The 888 takeover of Bwin was thought to be a done deal, but a private equity backed bid has stepped in to stir up the situation in the last minute. GVC Holdings has done a new deal for Bwin, which might see 888 having to rethink its own offer.
Stepping in on the Last Minute
GVC Holdings made a proposal that would see the Aim-listed owner of Sportingbet offer 122½ pence per share to Bwin’s board. The purchase would be backed by a €400 million loan from the private equity firm Cerberus Capital Management. Furthermore, the company has announced it is looking to sell extra shares to finance part of the deal. This is expected to raise around £150 million.
Earlier this month it seemed as 888 had already sealed the deal with Bwin. The group had accepted an offer of 104.09 pence per share by 888. Interestingly, at the time GVC had already made a higher offer to 888’s by offering to pay 110 pence per share. The new proposal would see a hefty increase to the purchase price.
Firm Interest Towards the Company
GVC Holdings’ most recent offer sends a strong signal the company is serious about acquiring the betting company to its portfolio. Analysts at Davy told in a note sent to the Telegraph, “The proposed premium over the accepted offer by 888 is such that the Bwin.party board will probably have no choice but to re-consider its acceptance of the 888 offer.”
Furthermore, the analysts went on to say, “We would be surprised if 888 does not come back with a counter-offer of its own”.
As mentioned above, the company had been offering alongside 888 previously. The private equity firm Cerberus wasn’t part of the previous offer, as the GVC had been bidding together with the Canadian company Amaya. The two companies had then considered splitting Bwin, with Amaya continuing Bwin’s poker operations and GVC keeping the sports-betting side of the business.

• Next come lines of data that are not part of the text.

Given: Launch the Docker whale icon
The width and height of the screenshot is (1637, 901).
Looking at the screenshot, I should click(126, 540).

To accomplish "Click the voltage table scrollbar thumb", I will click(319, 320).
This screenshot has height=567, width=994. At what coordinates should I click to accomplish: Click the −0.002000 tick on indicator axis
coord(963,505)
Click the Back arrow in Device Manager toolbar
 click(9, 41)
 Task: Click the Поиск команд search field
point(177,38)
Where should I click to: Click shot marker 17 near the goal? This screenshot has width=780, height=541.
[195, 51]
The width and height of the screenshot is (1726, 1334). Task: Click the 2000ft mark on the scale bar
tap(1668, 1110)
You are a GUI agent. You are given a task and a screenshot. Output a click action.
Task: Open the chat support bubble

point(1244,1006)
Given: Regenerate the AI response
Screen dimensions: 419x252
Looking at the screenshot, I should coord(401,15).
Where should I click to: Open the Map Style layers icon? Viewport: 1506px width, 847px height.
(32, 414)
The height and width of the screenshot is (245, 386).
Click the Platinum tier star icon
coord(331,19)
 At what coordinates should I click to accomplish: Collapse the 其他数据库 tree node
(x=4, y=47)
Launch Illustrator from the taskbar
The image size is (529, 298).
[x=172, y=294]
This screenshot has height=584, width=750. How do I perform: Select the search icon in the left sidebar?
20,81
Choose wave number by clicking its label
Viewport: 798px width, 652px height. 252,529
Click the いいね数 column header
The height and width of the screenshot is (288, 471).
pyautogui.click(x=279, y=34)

Many analysts view the current co-operation with the private equity firm a much better bid.
The Next Move
The ball is now on 888’s corner to reconsider posting a more lucrative bid. Interestingly, GVC Holdings’ chief executive, Kenny Alexander, said in the Financial Times, Bwin had “left the door open” for the company to continue bidding for the group although Bwin had already accepted the 888 offer.
“They were keen for us to return. A number of shareholders were keen for us to return and this morning we have returned,” Alexander was quoted saying in the newspaper.
Some analysts still believe 888 might end up on top in the newly opened bidding war. Activist investor, Jason Ader, told Reuters, “The 122p price is probably not enough, but it’s enough to get the Bwin board’s attention.” Ader’s SpringOwl investment vehicle is the one of the five largest shareholders behind Bwin.
It’ll be interesting to see which party takes the next move. If GVC manages to lure Bwin with the latest offer, it shows once again the value of private equity firms in the current climate of mergers and acquisitions.